要措置区域及び形質変更時要届出区域内の土地の土壌を、これらの区域外へ搬出しようとする者は、搬出に着手する14日前までに都道府県知事に届け出なければなりません。

都道府県知事は運搬の基準に違反し又は汚染土壌の処理を汚染土壌処理業者に委託していない場合は届出者に対し計画変更命令を発出することができます。

また都道府県知事は、運搬基準に従って適正な運搬がなされていない場合又は汚染土壌の処理を汚染土壌処理業者に委託しなかった場合は、届出者に対し措置命令を発出することができます。

汚染土壌の運搬に関するガイドライン改訂第4版(PDF形式)(外部リンク)

(2)搬出土壌に関する管理票の交付・保存の義務(法第20条)

土壌汚染状況調査の信頼性を確保するため、技術的能力を有する調査事業者をその申請により環境大臣が指定調査機関として指定しています。

  • 汚染土壌を搬出するものは(管理票交付者)は、運搬受託者に対し、必要事項を記載した管理票を交付しなければならない。ただし、非常災害の場合を除く。
  • 運搬受託者は、汚染土壌の運搬を終了したときは、管理票に必要事項を記載し、10日以内に管理票交付者に管理票の写しを送付しなければならない。
  • 処理受託者は、汚染土壌の処理を終了したときは、必要事項を記載し、10日以内に管理票交付者、運搬受託者に管理票の写しを送付しなければならない。
  • 管理票交付者は、管理票の写しの送付を受けたときは、汚染土壌の運搬、処理が終了したことを管理票の写しにより確認し、5年間保存(運搬・処理受託者も同様)しなければならない。

指定調査機関(法第3条、第29条)

土壌汚染状況調査の信頼性を確保するため、技術的能力を有する調査事業者をその申請により環境大臣が指定調査機関として指定しています。

土壌汚染状況調査等を依頼される場合は名簿でご確認ください。

また、下記の「特に情報開示が望まれる項目」を確認することが重要です。

汚染土壌処理業(法第22条)

要措置区域及び形質変更時要届出区域から搬出された土壌の処理は、汚染土壌処理業者に委託しなければなりません。

汚染土壌処理業を行うには、汚染土壌処理施設ごとに都道府県知事の許可(汚染土壌処理施設の構造基準等に適合していることが必要)を受けなければなりません。

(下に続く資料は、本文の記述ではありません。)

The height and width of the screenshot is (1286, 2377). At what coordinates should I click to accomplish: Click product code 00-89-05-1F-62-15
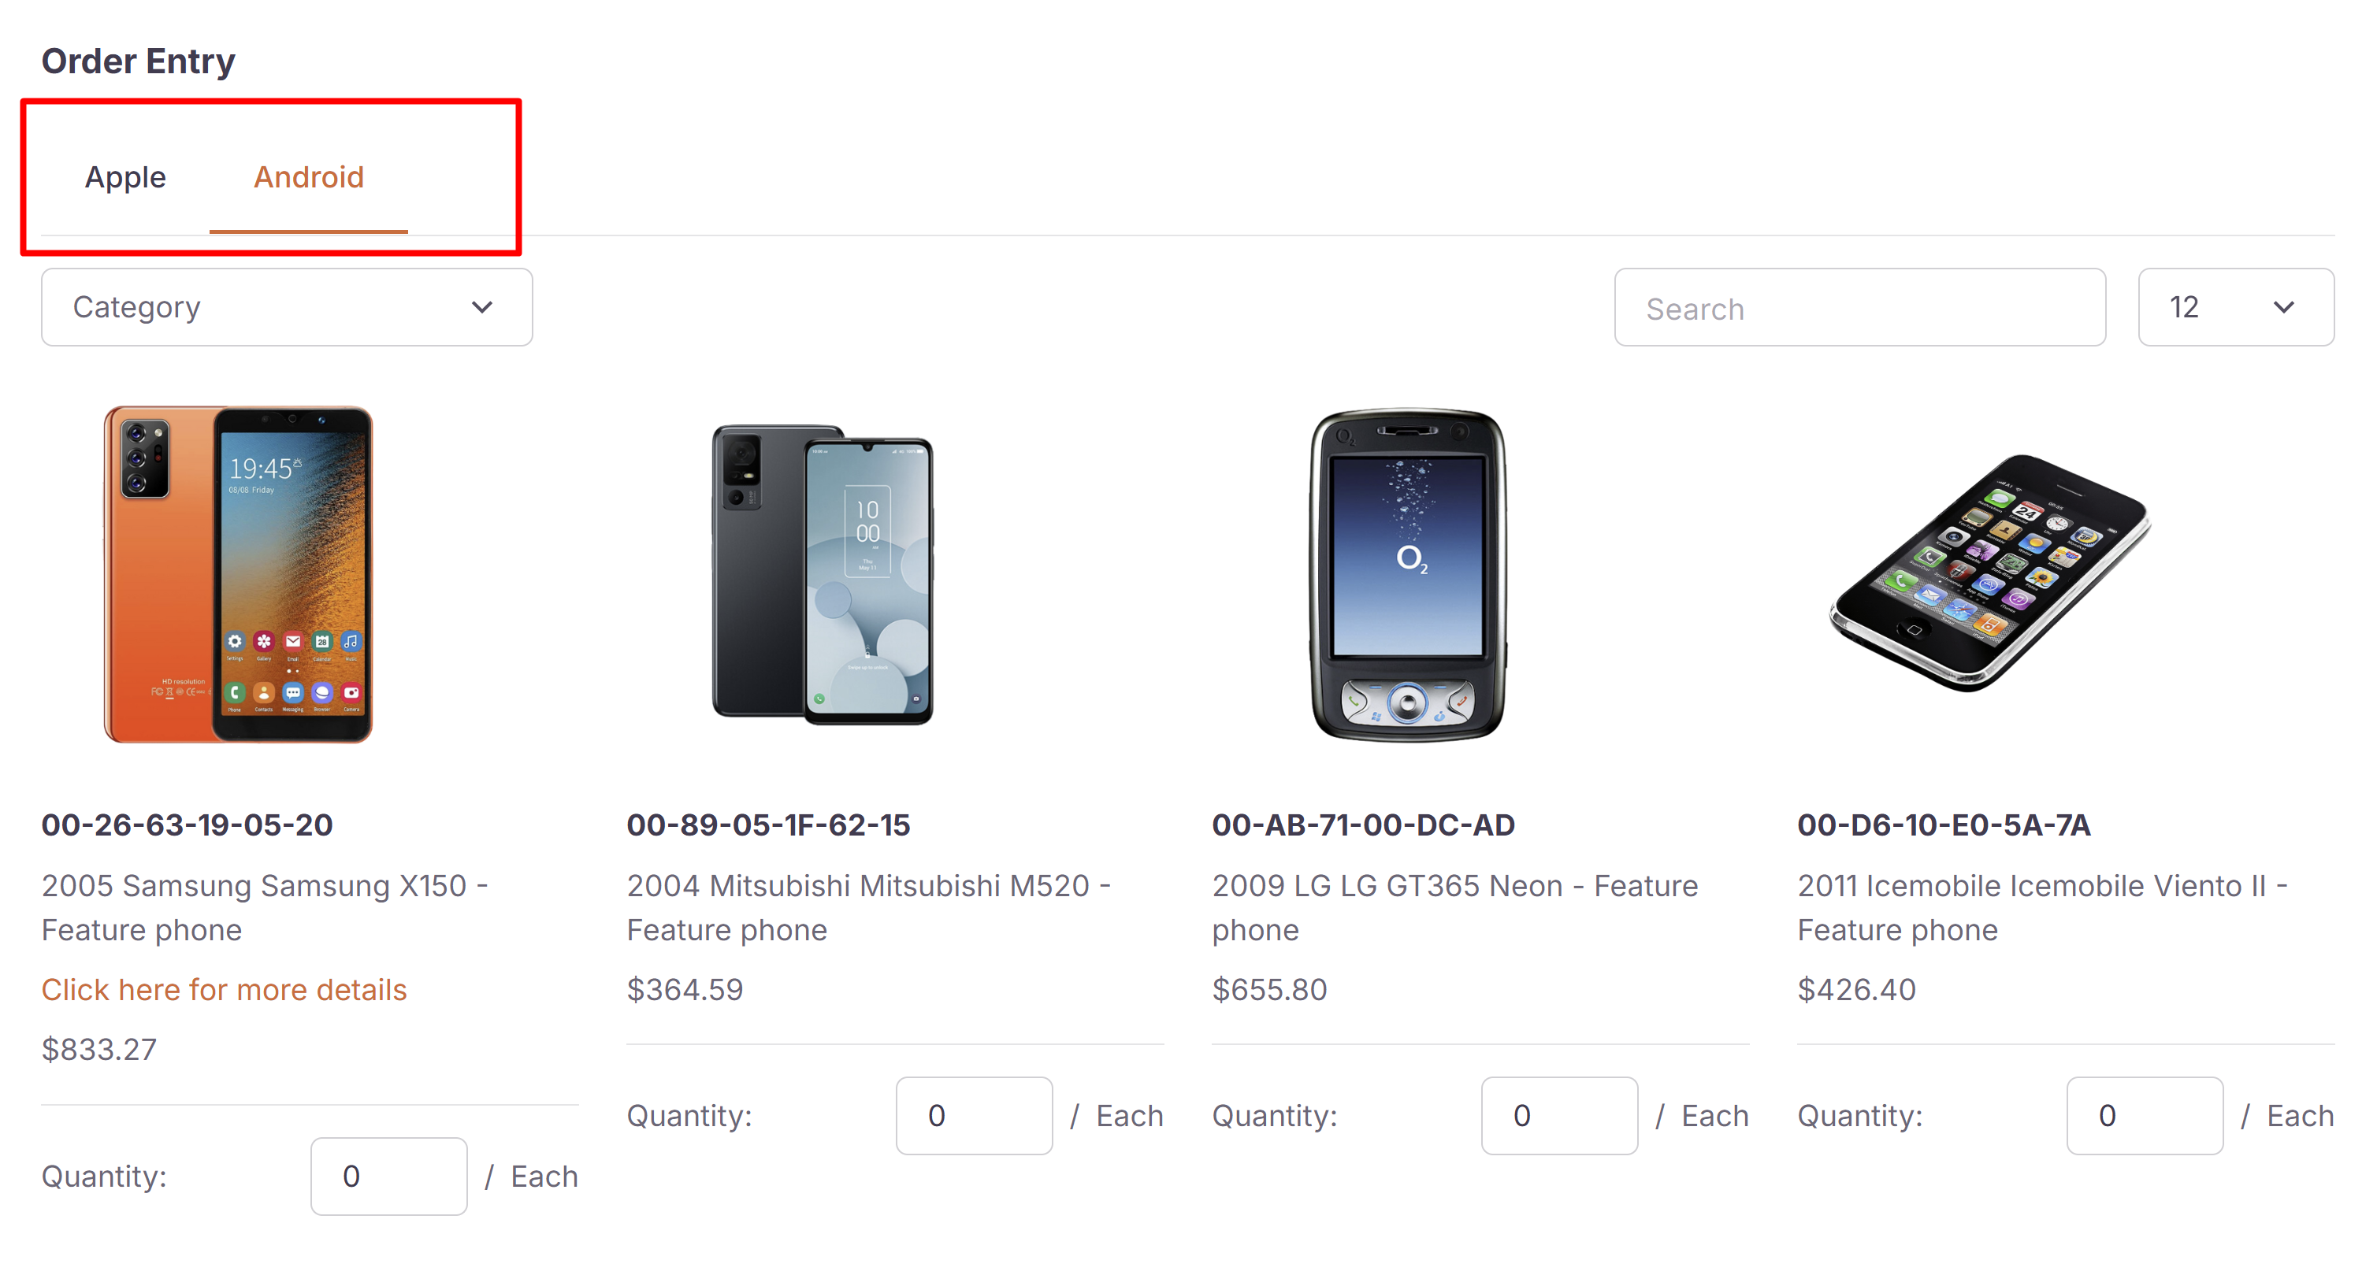[x=768, y=825]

また、汚染土壌の処理に際しては、汚染土壌の処理に関する規制に従わなければなりません。

汚染土壌の処理に関する規制

  • 汚水の公共用水域又は下水道への排出に関する規制
  • 汚染土壌の処理に伴って発生するガスの大気への排出に関する規制
  • 汚水の地下浸透(土壌汚染)の防止に関する規制
  • その他規制

公園等の公共施設、学校、卸売市場等の公益的施設、これらに準ずる施設の土壌汚染状況調査(法第61条第2項)

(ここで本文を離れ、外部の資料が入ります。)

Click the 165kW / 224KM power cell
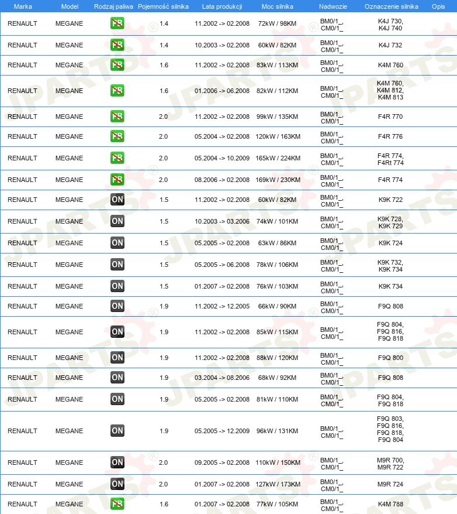 click(278, 158)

公園等の公共施設若しくは学校、卸売市場等の公益的施設又はこれらに準ずる施設を設置しようとする者に対して、その土地が汚染のおそれの基準(施行規則第26条)に該当するか否かを把握させるよう、都道府県知事が指導に努めることとなっています。
なお、面積による規模の規定はありません。
これら施設を設置しようとする場合は、自主的に土壌汚染状況調査(初めに地歴調査)を実施することが重要です。

<土壌汚染状況調査と地歴調査の流れ>

指定支援法人(法第44条)

土壌汚染対策の円滑な推進を図るため、汚染の除去等の措置を講ずる者に対する助成、土壌汚染状況調査等についての助言、普及啓発等の業務を行う指定支援法人に関し、基金の設置等の必要な事項を定めています。(指定支援法人については、2002年12月25日付けで財団法人日本環境協会が指定されている。)

その他

報告徴収及び立入検査等の雑則、所要の罰則を定める。